What you are asked to do:
Copy out each line of the data that includes the string "will".

Supplied data:
= Beginning of Section =
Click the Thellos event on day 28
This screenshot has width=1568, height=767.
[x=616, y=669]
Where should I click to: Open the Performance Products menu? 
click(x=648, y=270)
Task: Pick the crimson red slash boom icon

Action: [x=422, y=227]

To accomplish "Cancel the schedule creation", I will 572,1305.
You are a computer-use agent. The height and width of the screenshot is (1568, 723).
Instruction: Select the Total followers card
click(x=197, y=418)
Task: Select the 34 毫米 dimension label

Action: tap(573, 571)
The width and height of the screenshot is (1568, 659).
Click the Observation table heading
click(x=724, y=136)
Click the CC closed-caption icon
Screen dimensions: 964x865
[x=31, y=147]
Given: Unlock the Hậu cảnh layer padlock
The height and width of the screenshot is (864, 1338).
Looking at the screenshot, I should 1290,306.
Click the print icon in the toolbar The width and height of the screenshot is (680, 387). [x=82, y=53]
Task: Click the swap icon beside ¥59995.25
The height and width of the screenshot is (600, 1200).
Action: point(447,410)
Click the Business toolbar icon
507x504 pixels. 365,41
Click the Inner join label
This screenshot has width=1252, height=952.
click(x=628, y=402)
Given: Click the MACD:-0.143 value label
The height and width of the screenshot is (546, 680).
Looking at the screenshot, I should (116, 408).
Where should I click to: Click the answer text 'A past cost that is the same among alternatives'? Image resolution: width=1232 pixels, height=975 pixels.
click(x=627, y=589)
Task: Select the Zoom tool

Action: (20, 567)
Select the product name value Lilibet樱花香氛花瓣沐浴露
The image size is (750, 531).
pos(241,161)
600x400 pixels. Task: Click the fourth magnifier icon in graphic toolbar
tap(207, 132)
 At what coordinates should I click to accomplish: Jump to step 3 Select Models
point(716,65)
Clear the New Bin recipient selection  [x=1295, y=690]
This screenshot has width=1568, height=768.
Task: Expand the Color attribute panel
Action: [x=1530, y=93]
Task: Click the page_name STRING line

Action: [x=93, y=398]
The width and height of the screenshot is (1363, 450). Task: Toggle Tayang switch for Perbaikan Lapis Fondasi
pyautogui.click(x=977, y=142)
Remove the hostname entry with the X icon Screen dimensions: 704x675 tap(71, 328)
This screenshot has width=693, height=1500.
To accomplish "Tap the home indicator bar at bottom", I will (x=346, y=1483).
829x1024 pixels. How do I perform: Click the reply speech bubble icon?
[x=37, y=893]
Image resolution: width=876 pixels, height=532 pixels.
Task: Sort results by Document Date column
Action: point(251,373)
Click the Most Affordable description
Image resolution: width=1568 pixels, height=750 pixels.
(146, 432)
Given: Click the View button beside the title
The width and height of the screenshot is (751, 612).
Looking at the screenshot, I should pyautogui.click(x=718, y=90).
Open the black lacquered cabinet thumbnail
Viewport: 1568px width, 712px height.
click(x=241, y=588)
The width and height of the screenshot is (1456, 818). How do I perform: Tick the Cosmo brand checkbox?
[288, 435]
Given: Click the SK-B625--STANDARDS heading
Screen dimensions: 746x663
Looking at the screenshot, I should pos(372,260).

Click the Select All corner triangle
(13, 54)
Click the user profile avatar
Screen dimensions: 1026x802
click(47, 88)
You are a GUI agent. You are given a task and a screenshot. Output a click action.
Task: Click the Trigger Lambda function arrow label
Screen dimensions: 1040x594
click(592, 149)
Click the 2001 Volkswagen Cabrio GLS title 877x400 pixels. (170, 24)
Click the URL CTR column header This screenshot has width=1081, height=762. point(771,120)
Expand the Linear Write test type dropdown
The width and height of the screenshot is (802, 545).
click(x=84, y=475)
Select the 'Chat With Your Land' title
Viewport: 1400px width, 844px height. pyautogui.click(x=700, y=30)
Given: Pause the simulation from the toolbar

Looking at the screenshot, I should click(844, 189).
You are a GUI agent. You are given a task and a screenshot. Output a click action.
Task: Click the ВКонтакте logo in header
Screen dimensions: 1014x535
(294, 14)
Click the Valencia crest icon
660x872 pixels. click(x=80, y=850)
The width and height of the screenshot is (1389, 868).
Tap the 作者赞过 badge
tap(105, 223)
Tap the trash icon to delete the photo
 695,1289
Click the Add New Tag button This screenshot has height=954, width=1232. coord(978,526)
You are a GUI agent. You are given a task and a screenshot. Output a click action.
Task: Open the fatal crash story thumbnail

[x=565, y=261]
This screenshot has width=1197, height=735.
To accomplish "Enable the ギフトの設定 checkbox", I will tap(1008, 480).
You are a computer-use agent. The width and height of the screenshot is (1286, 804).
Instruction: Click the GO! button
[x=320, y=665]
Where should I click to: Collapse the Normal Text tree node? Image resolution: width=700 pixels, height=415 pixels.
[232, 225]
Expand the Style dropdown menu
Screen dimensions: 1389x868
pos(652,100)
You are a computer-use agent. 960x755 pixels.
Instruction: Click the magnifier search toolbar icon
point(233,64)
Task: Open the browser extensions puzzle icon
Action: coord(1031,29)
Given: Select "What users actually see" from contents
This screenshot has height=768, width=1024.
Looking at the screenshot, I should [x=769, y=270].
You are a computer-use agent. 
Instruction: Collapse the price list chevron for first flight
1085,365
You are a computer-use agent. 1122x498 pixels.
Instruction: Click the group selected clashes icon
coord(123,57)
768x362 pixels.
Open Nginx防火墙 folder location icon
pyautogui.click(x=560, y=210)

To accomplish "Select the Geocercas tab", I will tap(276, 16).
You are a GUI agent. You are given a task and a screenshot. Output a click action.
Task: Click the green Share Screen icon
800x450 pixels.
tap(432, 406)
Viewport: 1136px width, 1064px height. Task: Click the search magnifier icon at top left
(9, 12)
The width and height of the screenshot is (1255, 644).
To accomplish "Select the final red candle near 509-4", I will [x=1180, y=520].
= End of Section =
Solution to the problem:
To accomplish "Cancel the schedule creation", I will 572,1305.
To accomplish "Tap the home indicator bar at bottom", I will (x=346, y=1483).
To accomplish "Enable the ギフトの設定 checkbox", I will tap(1008, 480).
To accomplish "Select the Geocercas tab", I will tap(276, 16).
To accomplish "Select the final red candle near 509-4", I will [x=1180, y=520].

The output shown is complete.